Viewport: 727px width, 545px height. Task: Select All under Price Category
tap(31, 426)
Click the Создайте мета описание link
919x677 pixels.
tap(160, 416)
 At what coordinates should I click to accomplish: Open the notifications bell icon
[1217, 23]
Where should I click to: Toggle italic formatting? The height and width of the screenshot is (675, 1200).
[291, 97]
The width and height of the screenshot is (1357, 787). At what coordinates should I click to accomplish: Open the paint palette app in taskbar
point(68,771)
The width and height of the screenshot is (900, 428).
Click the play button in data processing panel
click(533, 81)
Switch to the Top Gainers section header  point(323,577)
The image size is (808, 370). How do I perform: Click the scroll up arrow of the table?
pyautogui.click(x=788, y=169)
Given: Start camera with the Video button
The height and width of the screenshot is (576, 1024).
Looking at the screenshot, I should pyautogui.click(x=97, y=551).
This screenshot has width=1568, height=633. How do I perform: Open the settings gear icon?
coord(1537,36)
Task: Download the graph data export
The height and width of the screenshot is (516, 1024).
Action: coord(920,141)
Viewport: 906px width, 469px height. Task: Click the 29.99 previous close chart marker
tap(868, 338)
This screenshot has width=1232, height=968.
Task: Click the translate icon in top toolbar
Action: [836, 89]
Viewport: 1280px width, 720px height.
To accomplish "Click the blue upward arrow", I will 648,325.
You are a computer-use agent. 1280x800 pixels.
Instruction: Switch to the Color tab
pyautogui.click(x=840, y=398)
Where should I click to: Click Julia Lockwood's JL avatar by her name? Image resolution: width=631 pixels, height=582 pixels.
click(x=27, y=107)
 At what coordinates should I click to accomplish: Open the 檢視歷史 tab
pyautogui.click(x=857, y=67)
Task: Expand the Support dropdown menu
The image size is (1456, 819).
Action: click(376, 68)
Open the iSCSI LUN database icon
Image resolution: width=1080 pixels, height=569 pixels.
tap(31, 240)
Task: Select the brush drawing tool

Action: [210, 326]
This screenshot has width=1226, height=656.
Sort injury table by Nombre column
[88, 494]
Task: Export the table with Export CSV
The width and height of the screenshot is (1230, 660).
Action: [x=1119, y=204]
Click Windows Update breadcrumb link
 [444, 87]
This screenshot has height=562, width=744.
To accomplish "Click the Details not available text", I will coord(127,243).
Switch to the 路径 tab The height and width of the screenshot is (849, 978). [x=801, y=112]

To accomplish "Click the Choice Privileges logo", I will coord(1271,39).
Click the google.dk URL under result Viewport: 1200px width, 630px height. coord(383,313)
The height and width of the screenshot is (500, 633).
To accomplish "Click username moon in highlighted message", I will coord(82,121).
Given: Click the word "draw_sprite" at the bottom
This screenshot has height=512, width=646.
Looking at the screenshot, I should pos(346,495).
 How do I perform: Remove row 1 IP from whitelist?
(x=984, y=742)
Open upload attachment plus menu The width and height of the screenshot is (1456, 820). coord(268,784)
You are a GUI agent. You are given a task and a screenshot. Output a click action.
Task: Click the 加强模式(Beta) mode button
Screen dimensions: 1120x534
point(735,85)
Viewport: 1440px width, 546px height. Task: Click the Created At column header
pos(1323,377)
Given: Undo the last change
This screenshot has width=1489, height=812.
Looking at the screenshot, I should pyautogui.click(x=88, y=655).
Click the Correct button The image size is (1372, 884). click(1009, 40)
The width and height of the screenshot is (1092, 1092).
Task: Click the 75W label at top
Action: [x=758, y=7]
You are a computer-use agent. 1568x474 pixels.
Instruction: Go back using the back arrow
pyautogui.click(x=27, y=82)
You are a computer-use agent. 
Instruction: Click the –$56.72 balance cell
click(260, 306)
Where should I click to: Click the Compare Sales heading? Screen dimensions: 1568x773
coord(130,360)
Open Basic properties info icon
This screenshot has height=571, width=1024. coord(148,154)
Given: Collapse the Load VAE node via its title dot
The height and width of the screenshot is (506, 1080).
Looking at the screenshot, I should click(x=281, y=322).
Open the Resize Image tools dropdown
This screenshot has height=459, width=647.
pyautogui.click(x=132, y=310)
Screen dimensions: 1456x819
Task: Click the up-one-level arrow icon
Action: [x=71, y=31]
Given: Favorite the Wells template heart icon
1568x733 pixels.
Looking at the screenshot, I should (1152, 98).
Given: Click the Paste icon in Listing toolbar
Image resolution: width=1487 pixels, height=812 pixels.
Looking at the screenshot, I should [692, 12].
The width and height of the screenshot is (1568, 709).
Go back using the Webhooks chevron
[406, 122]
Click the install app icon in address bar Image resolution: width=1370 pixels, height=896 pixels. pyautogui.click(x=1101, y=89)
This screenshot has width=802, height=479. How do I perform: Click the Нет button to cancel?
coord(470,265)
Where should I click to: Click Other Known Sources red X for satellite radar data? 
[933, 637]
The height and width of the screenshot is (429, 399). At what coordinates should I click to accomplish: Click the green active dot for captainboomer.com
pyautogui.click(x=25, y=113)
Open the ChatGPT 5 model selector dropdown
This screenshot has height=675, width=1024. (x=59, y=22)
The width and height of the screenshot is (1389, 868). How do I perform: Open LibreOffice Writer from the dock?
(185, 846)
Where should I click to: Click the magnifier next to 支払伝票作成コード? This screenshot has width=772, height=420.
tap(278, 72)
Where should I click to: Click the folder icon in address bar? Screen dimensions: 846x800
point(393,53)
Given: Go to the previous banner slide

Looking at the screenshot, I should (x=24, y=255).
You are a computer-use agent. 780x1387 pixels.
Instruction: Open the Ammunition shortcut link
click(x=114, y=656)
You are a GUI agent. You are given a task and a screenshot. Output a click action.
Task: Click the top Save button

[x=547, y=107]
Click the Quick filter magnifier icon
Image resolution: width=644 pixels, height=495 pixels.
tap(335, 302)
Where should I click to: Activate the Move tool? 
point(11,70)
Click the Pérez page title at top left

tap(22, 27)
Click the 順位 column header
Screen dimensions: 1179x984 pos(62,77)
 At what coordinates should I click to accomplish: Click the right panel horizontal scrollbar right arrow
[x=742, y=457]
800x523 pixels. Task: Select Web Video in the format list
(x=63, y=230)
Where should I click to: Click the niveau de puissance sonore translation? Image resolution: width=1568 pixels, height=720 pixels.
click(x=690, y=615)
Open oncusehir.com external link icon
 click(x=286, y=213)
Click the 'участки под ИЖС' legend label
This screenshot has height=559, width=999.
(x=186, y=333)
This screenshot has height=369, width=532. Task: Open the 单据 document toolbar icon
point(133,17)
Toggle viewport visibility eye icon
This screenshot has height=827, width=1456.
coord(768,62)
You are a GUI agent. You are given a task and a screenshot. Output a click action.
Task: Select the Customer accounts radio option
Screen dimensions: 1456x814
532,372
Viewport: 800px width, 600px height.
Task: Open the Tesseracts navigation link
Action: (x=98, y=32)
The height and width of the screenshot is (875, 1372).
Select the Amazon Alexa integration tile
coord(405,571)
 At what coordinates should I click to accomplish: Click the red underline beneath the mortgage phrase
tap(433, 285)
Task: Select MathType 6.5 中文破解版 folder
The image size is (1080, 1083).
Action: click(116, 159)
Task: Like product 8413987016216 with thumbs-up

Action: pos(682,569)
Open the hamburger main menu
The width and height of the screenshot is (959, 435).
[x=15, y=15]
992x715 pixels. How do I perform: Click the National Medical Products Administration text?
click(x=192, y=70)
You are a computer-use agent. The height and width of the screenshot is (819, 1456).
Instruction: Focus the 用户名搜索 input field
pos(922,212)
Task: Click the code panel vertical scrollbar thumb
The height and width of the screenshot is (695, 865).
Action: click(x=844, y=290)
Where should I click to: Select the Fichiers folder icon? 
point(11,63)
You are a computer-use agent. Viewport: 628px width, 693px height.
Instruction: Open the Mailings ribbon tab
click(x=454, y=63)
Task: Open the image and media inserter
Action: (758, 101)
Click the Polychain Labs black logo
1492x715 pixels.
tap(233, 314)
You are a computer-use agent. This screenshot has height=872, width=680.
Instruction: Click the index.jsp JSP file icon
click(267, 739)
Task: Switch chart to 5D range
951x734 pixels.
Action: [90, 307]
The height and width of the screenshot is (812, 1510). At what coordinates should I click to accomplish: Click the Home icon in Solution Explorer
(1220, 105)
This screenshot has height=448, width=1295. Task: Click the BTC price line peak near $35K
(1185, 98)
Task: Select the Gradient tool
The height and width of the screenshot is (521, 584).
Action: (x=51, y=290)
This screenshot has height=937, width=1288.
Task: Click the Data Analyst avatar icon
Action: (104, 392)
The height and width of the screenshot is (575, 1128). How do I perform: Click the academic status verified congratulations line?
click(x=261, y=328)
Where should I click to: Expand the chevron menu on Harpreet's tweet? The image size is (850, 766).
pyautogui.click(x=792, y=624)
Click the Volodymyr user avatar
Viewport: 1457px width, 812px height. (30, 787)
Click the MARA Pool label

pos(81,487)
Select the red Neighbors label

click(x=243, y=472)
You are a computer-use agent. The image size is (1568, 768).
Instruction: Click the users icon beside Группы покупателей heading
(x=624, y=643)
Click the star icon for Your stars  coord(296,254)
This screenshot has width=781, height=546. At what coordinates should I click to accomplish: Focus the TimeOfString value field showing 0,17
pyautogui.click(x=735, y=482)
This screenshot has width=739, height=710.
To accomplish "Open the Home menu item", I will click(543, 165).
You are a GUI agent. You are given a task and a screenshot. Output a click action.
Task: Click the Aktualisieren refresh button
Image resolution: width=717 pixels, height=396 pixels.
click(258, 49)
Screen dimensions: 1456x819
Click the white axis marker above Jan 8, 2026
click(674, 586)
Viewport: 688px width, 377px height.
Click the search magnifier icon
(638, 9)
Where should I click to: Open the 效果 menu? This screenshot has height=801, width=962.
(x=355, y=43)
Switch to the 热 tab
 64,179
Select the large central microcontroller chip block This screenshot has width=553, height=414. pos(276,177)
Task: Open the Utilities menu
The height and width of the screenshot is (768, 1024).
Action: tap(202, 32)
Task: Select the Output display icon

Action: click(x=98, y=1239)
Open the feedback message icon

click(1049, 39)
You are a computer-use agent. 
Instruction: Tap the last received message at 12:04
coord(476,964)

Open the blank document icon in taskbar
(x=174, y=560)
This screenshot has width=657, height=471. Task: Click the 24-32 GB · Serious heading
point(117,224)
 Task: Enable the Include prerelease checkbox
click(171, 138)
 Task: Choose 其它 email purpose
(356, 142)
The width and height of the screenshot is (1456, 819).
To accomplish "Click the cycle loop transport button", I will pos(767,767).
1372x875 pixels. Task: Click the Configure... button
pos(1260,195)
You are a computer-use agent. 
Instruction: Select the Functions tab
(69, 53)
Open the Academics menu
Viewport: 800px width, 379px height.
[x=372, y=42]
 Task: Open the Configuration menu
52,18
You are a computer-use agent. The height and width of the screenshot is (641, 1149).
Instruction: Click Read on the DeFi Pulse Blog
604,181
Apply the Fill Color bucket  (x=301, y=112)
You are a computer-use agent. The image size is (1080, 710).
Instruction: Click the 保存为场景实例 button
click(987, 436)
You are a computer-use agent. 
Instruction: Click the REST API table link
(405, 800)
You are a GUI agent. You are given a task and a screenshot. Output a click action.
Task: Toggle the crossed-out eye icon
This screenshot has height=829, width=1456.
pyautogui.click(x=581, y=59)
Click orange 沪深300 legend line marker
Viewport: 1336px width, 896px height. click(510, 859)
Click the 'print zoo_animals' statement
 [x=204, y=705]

* Short exercise *
Arrange everything above from the line containing "This screenshot has width=1568, height=633." down to the line containing "Action: [836, 89]" as a Markdown table with the columns Row and Line, numbering each row and leaving out blank lines.

* Answer to this exercise *
| Row | Line |
|---|---|
| 1 | This screenshot has width=1568, height=633. How do I perform: Open the settings gear icon? |
| 2 | coord(1537,36) |
| 3 | Task: Download the graph data export |
| 4 | The height and width of the screenshot is (516, 1024). |
| 5 | Action: coord(920,141) |
| 6 | Viewport: 906px width, 469px height. Task: Click the 29.99 previous close chart marker |
| 7 | tap(868, 338) |
| 8 | This screenshot has width=1232, height=968. |
| 9 | Task: Click the translate icon in top toolbar |
| 10 | Action: [836, 89] |